Louisiana State University Press, Baton Rouge (2008)

Paperback, 59 pages, $17.95

A map of life

Mark Perlberg, a summer poet of Vinalhaven, died last year in June at the age of 79. He left behind a deeply moving self-portrait in the form of a slender collection of his last book of poems-his fourth-titled Waiting for the Alchemist.

I only met Mark Perlberg once when he dropped in the office to thank us for publishing one of his earlier poems on the back cover of Island Journal some years ago. But I liked him immediately, a kind and unassuming, somewhat shuffling man who left a slight ripple of Zen calm in his wake. Reading this last collection of his poems made me think, I wish I had known him better, but then I realized this collection is a map of his life; it’s elegant lines a reflection of his meditations, sprinkled with sharp and pungent island references, as he waited for the eternal ferryman to take him across the river Styx. He’s still here for any who care to drop by and get to know him.

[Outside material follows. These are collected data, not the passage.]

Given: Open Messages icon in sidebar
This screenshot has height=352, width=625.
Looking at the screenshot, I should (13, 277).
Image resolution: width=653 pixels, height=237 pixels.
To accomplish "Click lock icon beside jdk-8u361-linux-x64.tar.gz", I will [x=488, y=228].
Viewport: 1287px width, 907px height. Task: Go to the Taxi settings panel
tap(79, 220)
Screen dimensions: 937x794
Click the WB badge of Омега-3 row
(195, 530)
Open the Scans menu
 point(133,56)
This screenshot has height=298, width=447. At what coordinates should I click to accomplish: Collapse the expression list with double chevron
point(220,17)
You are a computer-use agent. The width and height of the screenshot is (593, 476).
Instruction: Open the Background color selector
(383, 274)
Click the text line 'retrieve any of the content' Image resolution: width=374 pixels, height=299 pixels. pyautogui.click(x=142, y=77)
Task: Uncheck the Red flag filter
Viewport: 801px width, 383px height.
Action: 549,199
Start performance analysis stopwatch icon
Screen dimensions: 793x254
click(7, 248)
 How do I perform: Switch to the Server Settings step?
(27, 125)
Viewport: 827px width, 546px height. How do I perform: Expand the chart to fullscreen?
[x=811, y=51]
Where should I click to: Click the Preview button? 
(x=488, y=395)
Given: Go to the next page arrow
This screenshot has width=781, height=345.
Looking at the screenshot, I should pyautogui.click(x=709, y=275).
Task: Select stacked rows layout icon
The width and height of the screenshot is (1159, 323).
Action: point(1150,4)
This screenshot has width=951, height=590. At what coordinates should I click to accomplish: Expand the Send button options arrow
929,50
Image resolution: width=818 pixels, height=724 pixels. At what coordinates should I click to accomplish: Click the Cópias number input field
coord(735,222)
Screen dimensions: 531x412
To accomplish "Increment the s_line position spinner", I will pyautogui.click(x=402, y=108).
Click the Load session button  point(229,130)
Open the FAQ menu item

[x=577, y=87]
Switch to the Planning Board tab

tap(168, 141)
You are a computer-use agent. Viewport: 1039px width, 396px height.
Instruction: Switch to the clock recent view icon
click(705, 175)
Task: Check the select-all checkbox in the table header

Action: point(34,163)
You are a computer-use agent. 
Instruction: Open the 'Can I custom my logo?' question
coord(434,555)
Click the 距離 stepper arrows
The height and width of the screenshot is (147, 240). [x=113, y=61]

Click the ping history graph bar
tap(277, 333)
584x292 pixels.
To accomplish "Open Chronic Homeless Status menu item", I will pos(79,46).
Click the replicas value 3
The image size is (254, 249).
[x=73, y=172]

I especially appreciated Perlberg’s insight about an ancient islander in “The Old Man in a Green House” still holed up while his neighbors are trying to get him to move in elder housing. Nothing doing; “he won’t hear of it.”

        

         But most islanders will push just so far.

         Then they wonder who is helping whom.

 

In “The Island Without Tourists,” Perlberg revels in fading colors of the fall with its moments etched clearly in memory; “No lights from neighboring houses”, excites him along with the rushing of the wind in treetops, which “sizzles in my ears,”

        

         My own sound in the mix-

         big shoes on gravel.

         It’s all music.

        

I was also deeply moved by his the many references to his wife of 56 years, Anna, in the poem near the end of the collection “In My Next Life.” He imagines himself in his own boat plying among “the green islands of the Gulf of Maine.” He’ll be “amiable, mostly, but large and formidable.”

 

         I’ll insist you be present

         in my next life-and the one after that.

 

Who could ask for more?

Philip Conkling is the president of the Island Institute.